The standard deviation of the column.

Return type:

float

thema.probe.data_utils.get_best_zscore_filter(col, global_stats: dict)[source]

Calculate the z-score of a column.

Parameters:
  • col (pd.Series) – The column for which to calculate the z-score.

  • global_stats (dict) – A dictionary containing global statistics for the dataset.

Returns:

The z-score of the column.

Return type:

float

thema.probe.data_utils.get_minimal_std(df: DataFrame, mask: array, density_cols=None)[source]

Find the column with the minimal standard deviation within a subset of a Dataframe.

Parameters:
  • df (pd.Dataframe) – A cleaned dataframe.

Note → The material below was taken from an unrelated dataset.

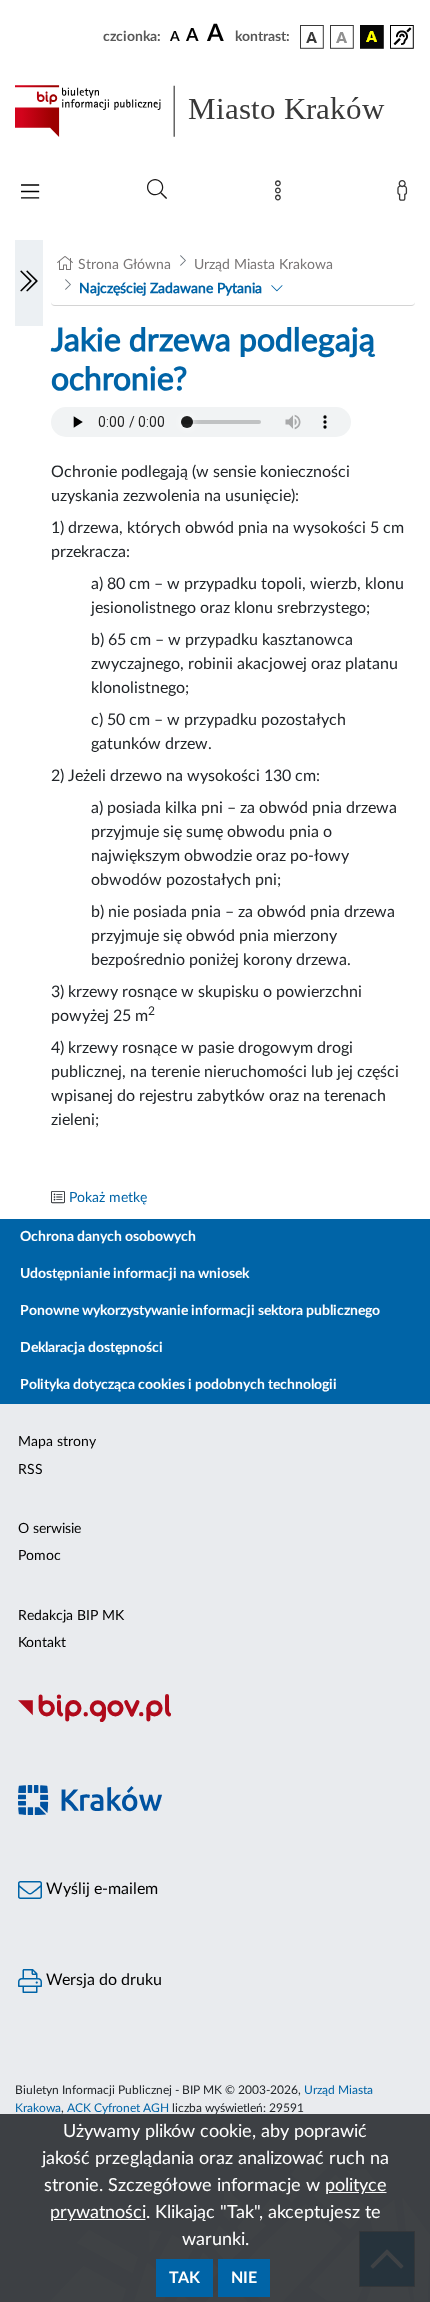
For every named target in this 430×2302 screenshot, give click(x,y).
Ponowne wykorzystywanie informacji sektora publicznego (200, 1311)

  • mask (np.array) – A boolean array indicating which indices of the dataframe should be included in the computation.

Returns:

col_label – The index idenitfier for the column in the dataframe with minimal std.

Return type:

int

thema.probe.data_utils.get_nearestTarget(G: Graph, targets: dict)[source]

Get the nodes and corresponding distances that are closest to each target.

Parameters:
  • G (nx.Graph) – The input graph.

  • targets (dictionary) – A dictionary of target nodes and their aggregated values, obtained from the sunset_dict() function.

Returns:

  • nearest_target (dict) – A dictionary where keys are nodes in the graph and values are the nearest target node.

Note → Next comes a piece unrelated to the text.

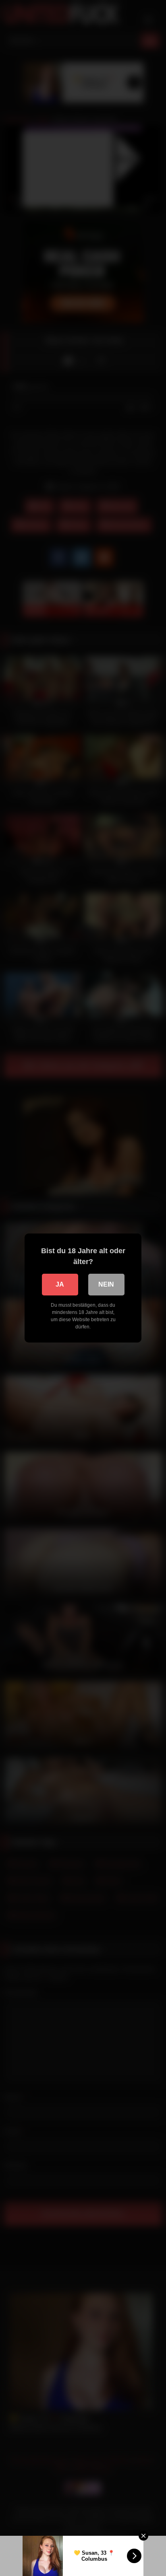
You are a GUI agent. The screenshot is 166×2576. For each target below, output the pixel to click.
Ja (60, 1284)
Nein (106, 1284)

  • nearest_target_distance (dict) – A dictionary where keys are nodes in the graph and values are the shortest distance to the nearest target node.

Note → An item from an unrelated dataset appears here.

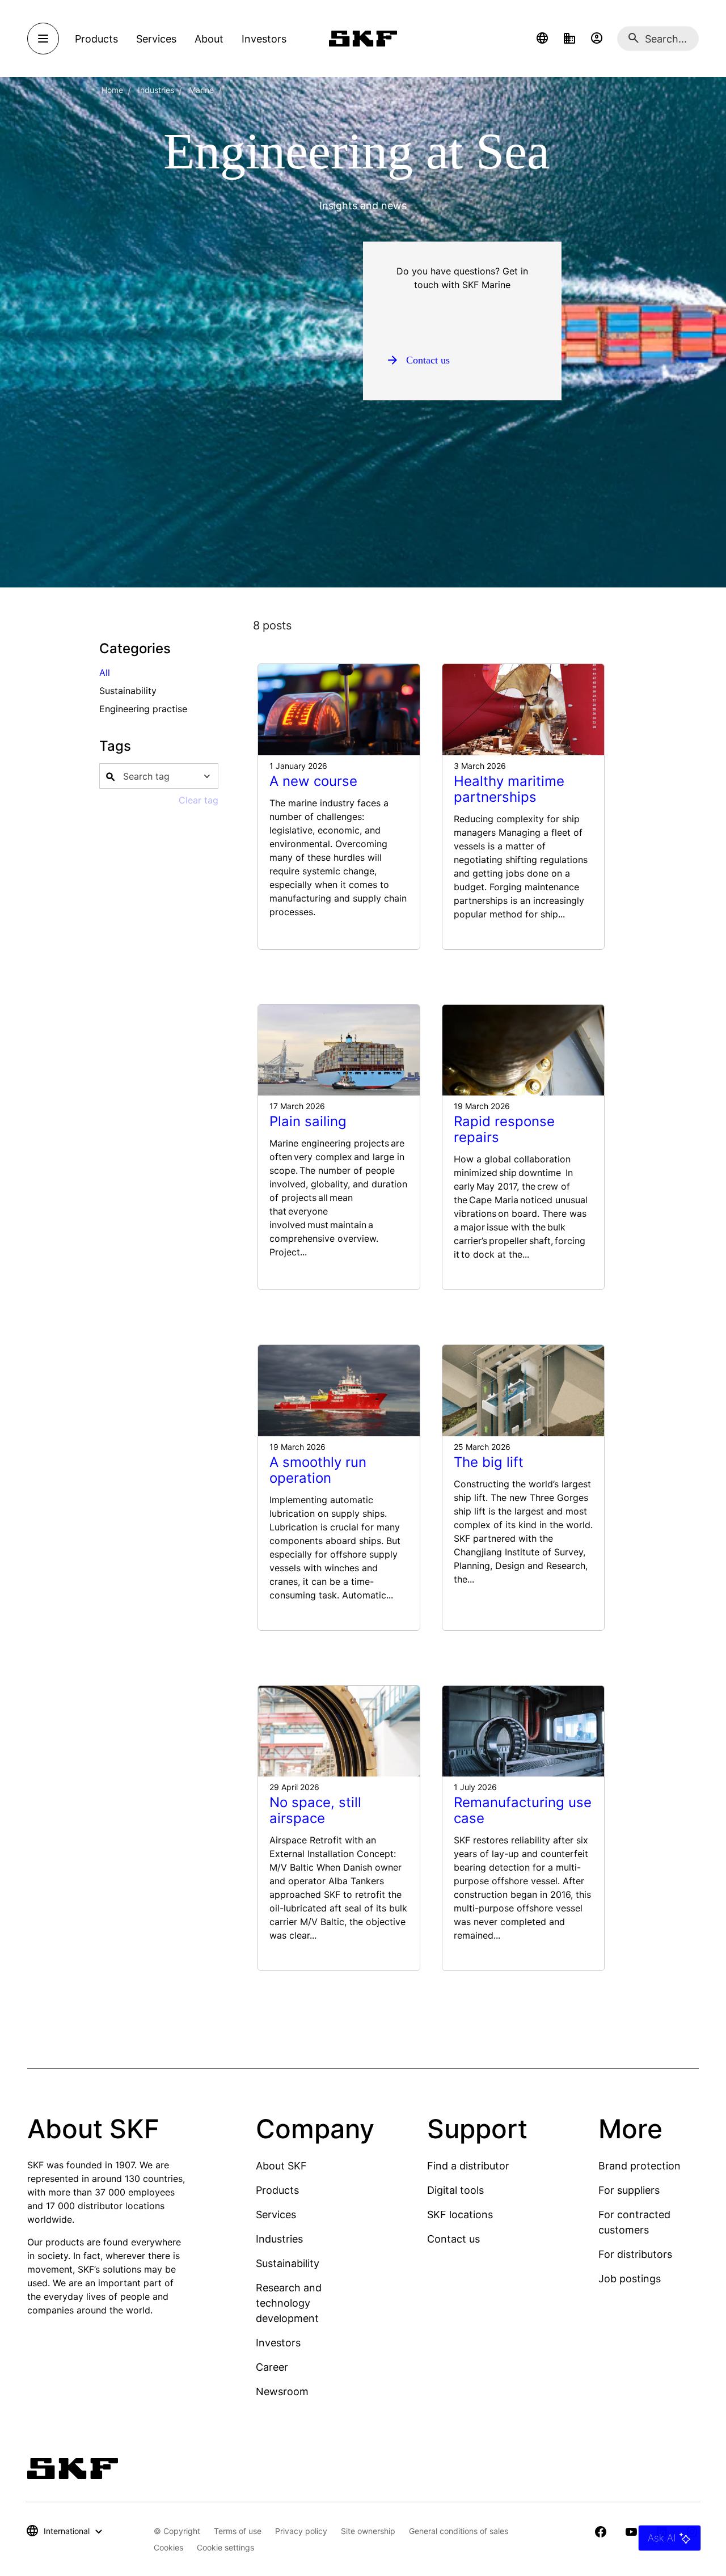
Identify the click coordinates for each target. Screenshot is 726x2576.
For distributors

thema.probe.data_utils.select_highestZscoreCols(zscores, n_cols)[source]

Select the columns in a DataFrame that have the highest absolute z-scores.

Parameters:
  • zscores (pd.DataFrame) – A DataFrame containing z-scores.

  • n_cols (int) – The number of columns to select with the highest absolute z-scores.

Returns:

A DataFrame containing the top n columns with the highest absolute z-scores.

Return type:

pd.DataFrame

thema.probe.data_utils.std_zscore_threshold_filter(col, global_stats: dict, std_threshold=1, zscore_threshold=1)[source]

Calculate the filter value based on the standard deviation and z-score of a column.

Parameters:
  • col (pd.Series) – The column for which to calculate the filter value.

  • global_stats (dict) – A dictionary containing global statistics for the dataset.

  • std_threshold (float, optional) – The threshold for the standard deviation. Columns with absolute standard deviation below this threshold will be filtered out. Default is 1.

  • zscore_threshold (float, optional) – The threshold for the z-score. Columns with absolute z-score above this threshold will be filtered out. Default is 1.

Returns:

The filter value. 0 if the column should be filtered out, 1 otherwise.

Return type:

int

thema.probe.data_utils.sunset_dict(d: dict, percentage: float = 0.1, top: bool = True) dict[source]

Return the top/bottom n percentage of a dictionary based on values.

Parameters:
  • d (dict) – The dictionary to subset, with node : value mappings.

  • percentage (float, optional) – The percentage of the dictionary to take when subsetting to contain the top n% of values. Default is 0.1.

  • top (bool, optional) – If True, take the top percentage. If False, take the bottom percentage. Default is True.

Returns:

A dictionary containing only the nodes and their values that made the cut based on the n percentage.

Return type:

dict